The following figures show a rotating wheel. Determine the signs (\(+\) or \(-\)) of \(\omega\) and \(\alpha\).

A. \(\omega\) is \(+\), \(\alpha\) is \(+\)

B. \(\omega\) is \(-\), \(\alpha\) is \(+\)

C. \(\omega\) is \(+\), \(\alpha\) is \(-\)

D. \(\omega\) is \(-\), \(\alpha\) is \(-\)

The figures show the radial acceleration vector \(\vec{a_r}\) at four successive points on the trajectory of a particle moving in a counterclockwise circle.

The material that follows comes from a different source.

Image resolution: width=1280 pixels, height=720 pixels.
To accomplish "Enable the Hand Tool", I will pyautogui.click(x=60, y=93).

For each, draw the tangential acceleration vector \(\vec{a_t}\) at points 2 and 3, or, if appropriate, write \(\vec{a_t }= \vec{0}\).

Also, give the sign of the angular acceleration \(\alpha\) (\(+\), \(-\) or \(0\)).

The velocity of a particle in reference frame A is \((2.0 \hat{\imath} + 3.0 \hat{\jmath})\) m/s. The velocity of reference frame B with respect to reference frame A is \(4.0 \hat{k}\) m/s, and the velocity of reference frame C with respect to B is \(2.0 \hat{\jmath}\) m/s. What is the velocity of the particle in reference frame C?

We are given

- \(\vec{v}_{PA} = (2.0 \hat{\imath} + 3.0 \hat{\jmath})\) m/s
- \(\vec{v}_{BA} = 4.0 \hat{k}\) m/s
- \(\vec{v}_{CB} = 2.0 \hat{\jmath}\) m/s

Using the relative velocity equations: \(\vec{v}_{PC} = \vec{v}_{PA} + \vec{v}_{AC}\) and \(\vec{v}_{AC} = \vec{v}_{AB} + \vec{v}_{BC}\).

Putting these together: \(\vec{v}_{PC} = \vec{v}_{PA} + \vec{v}_{AB} + \vec{v}_{BC} = \vec{v}_{PA} - \vec{v}_{BA} - \vec{v}_{CB}\)

So:

\(\vec{v}_{PC} = (2.0 \hat{\imath} + 3.0 \hat{\jmath}) - 4.0 \hat{k} - 2.0 \hat{\jmath} = (2.0 \hat{\imath} + 1.0 \hat{\jmath} - 4.0 \hat{k})\) m/s

A propeller blade at rest starts to rotate with a tangential acceleration of the tip of the blade at 3.00 m/s². The tip of the blade is 1.5 m from the axis of rotation. At \(t=0.8\) s, what is the magnitude of the total acceleration of the tip of the blade?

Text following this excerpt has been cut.